(Available data Opens)

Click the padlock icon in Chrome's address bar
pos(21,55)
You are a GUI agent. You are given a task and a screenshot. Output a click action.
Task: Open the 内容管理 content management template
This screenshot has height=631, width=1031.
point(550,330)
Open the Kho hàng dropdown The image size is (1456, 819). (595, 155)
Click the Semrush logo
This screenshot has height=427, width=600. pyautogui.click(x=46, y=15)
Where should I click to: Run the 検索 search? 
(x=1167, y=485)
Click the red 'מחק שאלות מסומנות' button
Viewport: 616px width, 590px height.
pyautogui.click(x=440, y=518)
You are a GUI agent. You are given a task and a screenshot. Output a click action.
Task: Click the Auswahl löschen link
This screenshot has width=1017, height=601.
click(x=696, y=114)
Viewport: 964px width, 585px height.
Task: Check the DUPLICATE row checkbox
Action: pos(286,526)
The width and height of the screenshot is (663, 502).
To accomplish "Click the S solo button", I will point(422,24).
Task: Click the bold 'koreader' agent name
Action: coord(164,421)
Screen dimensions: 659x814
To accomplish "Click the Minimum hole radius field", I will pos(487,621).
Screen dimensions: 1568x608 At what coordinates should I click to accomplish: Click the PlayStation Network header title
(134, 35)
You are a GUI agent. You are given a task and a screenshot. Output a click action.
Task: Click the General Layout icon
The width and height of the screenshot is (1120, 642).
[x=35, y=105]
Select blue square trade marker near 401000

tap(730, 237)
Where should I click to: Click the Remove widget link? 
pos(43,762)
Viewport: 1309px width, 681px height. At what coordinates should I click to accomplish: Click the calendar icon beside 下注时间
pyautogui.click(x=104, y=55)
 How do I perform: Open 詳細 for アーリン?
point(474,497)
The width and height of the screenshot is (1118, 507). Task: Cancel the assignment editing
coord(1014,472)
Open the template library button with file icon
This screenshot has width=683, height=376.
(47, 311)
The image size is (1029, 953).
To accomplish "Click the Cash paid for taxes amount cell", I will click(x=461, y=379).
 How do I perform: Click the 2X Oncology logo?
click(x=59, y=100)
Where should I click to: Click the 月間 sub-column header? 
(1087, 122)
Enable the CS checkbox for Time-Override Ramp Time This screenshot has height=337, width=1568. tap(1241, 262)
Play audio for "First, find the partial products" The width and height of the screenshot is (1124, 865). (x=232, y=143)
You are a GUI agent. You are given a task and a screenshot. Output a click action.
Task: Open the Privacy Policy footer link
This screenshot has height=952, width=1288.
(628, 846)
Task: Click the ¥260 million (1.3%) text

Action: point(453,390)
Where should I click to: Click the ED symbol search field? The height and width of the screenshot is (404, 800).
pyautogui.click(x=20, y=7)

(Available data Closes)

Please restate every record shown above, word for word.

▶ **Output below**:
Click the padlock icon in Chrome's address bar
pos(21,55)
You are a GUI agent. You are given a task and a screenshot. Output a click action.
Task: Open the 内容管理 content management template
This screenshot has height=631, width=1031.
point(550,330)
Open the Kho hàng dropdown The image size is (1456, 819). (595, 155)
Click the Semrush logo
This screenshot has height=427, width=600. pyautogui.click(x=46, y=15)
Where should I click to: Run the 検索 search? 
(x=1167, y=485)
Click the red 'מחק שאלות מסומנות' button
Viewport: 616px width, 590px height.
pyautogui.click(x=440, y=518)
You are a GUI agent. You are given a task and a screenshot. Output a click action.
Task: Click the Auswahl löschen link
This screenshot has width=1017, height=601.
click(x=696, y=114)
Viewport: 964px width, 585px height.
Task: Check the DUPLICATE row checkbox
Action: pos(286,526)
The width and height of the screenshot is (663, 502).
To accomplish "Click the S solo button", I will point(422,24).
Task: Click the bold 'koreader' agent name
Action: coord(164,421)
Screen dimensions: 659x814
To accomplish "Click the Minimum hole radius field", I will pos(487,621).
Screen dimensions: 1568x608 At what coordinates should I click to accomplish: Click the PlayStation Network header title
(134, 35)
You are a GUI agent. You are given a task and a screenshot. Output a click action.
Task: Click the General Layout icon
The width and height of the screenshot is (1120, 642).
[x=35, y=105]
Select blue square trade marker near 401000

tap(730, 237)
Where should I click to: Click the Remove widget link? 
pos(43,762)
Viewport: 1309px width, 681px height. At what coordinates should I click to accomplish: Click the calendar icon beside 下注时间
pyautogui.click(x=104, y=55)
 How do I perform: Open 詳細 for アーリン?
point(474,497)
The width and height of the screenshot is (1118, 507). Task: Cancel the assignment editing
coord(1014,472)
Open the template library button with file icon
This screenshot has width=683, height=376.
(47, 311)
The image size is (1029, 953).
To accomplish "Click the Cash paid for taxes amount cell", I will click(x=461, y=379).
 How do I perform: Click the 2X Oncology logo?
click(x=59, y=100)
Where should I click to: Click the 月間 sub-column header? 
(1087, 122)
Enable the CS checkbox for Time-Override Ramp Time This screenshot has height=337, width=1568. tap(1241, 262)
Play audio for "First, find the partial products" The width and height of the screenshot is (1124, 865). (x=232, y=143)
You are a GUI agent. You are given a task and a screenshot. Output a click action.
Task: Open the Privacy Policy footer link
This screenshot has height=952, width=1288.
(628, 846)
Task: Click the ¥260 million (1.3%) text

Action: point(453,390)
Where should I click to: Click the ED symbol search field? The height and width of the screenshot is (404, 800).
pyautogui.click(x=20, y=7)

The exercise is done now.